As the tears stream down my dirty face I think about my Dad. I miss him. He and my mother came to the People’s Temple together when I just eight years old. They were searching for something better my mother tells me. I remember the first time I met Father. I hated him. With those glasses on his nose and his dark clothes he looked like the devil himself. I told Mama and Dad that this was a bad place, but they didn’t listen. Dad found out though, a couple years later. He discovered that Father thought I was old enough at ten to engage in sex. Daddy tried to protect me, but Father’s power was too strong. Daddy just disappeared one night. Father said Daddy was weak minded and that Mom and I are better off without him. I don’t believe that. I like to think that Daddy is looking for a way to get me back to the States. But my heart knows that Daddy is gone to heaven. I know that Father killed him.

There are no more tears and my eyes are heavy. I send a silent prayer up to the heavens that someway, somehow I can go home. I miss home, my dad and my grandparents. As my eyes slowly close I think about my grandparent’s farm in Merced. I dream of my childhood when I used to chase chickens and pet the baby cows.

I awake with a start. The sounds of screaming and gunfire pierce the air. There are no jungle sounds now, just the horrible sounds of anguish. The bad thing I sensed was happening, now. I pull my knees up to chin and try to make myself very small as I hide in the leaves of the great jungle tree and I rock back and forth as my mind pretends that it is my mother rocking me, like she used to when I was little.

I don’t know how much time has passed, the jungle is quiet now.
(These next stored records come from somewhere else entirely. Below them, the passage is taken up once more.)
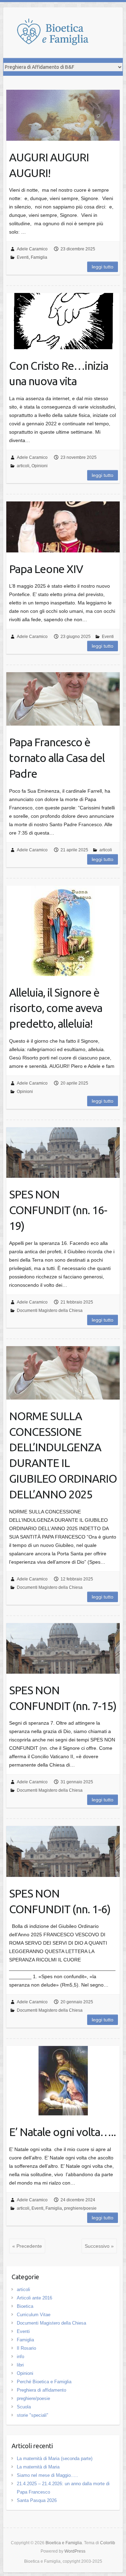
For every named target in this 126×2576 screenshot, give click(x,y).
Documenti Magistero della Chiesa (50, 1310)
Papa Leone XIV (46, 569)
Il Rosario (26, 2348)
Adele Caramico (32, 249)
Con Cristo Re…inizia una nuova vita (58, 373)
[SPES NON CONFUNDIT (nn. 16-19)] (63, 1152)
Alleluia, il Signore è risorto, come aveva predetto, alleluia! (55, 1008)
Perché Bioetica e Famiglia (44, 2381)
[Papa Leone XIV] (63, 526)
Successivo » (99, 2246)
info (20, 2356)
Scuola (24, 2406)
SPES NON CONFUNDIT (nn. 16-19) (58, 1210)
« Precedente (27, 2246)
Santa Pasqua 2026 (37, 2500)
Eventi (23, 257)
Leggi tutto (102, 267)
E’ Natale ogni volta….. (62, 2132)
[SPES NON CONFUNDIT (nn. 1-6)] (63, 1851)
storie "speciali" (32, 2415)
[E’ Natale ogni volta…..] (63, 2080)
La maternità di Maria (38, 2466)
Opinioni (39, 465)
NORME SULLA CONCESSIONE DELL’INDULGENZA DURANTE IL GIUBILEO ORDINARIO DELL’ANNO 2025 (63, 1455)
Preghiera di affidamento (41, 2390)
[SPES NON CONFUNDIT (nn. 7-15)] (63, 1648)
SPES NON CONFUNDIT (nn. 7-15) (63, 1698)
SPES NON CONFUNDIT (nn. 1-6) (60, 1901)
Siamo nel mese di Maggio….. (47, 2475)
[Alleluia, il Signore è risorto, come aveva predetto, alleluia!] (63, 931)
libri (20, 2365)
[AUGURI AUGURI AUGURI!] (63, 115)
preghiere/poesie (80, 2208)
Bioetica (25, 2306)
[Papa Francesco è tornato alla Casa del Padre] (63, 699)
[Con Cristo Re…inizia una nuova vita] (63, 321)
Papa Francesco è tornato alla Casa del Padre (57, 758)
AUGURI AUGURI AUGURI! (49, 165)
The screaming has long since subsided. My legs are stiff from sitting in this position for too long. Slowly I crawl out from my hiding place and with dread in my heart I make my way back to Jonestown.
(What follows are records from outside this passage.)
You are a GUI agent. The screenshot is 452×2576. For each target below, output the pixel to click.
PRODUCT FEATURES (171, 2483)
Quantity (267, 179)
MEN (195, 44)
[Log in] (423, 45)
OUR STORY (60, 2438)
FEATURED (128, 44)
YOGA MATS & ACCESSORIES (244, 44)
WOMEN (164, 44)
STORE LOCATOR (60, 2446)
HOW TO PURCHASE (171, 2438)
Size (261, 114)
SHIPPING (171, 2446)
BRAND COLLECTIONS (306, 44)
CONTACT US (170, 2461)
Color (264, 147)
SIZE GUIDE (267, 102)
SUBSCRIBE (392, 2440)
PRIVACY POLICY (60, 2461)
I don’t understand what I am seeing. The pathway heading towards the jungle is littered with bodies; they are bleeding from their backs. My mind reasons that they have been shot. I continue along to the main worship building, am I now so cold and my legs and arms feel as if they are made of lead.
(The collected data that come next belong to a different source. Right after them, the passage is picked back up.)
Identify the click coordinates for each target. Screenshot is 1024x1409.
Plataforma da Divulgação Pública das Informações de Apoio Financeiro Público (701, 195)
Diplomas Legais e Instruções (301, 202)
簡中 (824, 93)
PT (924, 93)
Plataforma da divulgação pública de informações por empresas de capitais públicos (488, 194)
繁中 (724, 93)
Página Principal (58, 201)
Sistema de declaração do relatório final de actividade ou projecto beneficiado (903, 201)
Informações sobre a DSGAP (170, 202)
I see it now, the horrible thing that sent me fleeing into the jungle. There in the center of the settlement is my family. Hundreds of people are just lying down in the rust colored dirt amongst the litter of paper Dixie cups. No one is moving. I look around at the horror. There are couples with their arms wrapped around each other and parents whose children are clinging to them, even in death.

My eyes are dry and my mouth is parched as I ever so slowly approach the throne; the chair where Father would sit and watch over his children. He’s there now, with those damnable glasses on his face, but now he is not moving. I see the trail of blood that is trickling down from the hole in is temple and as I collapse onto the ground next to Father I see his gun on the ground next him.

My whole body shakes and tears finally come as blackness threatens to engulf me. I want the darkness, I need the peace of oblivion but as I slip off into unconsciousness I realize that finally my nightmare is ended. Now, now I can go home.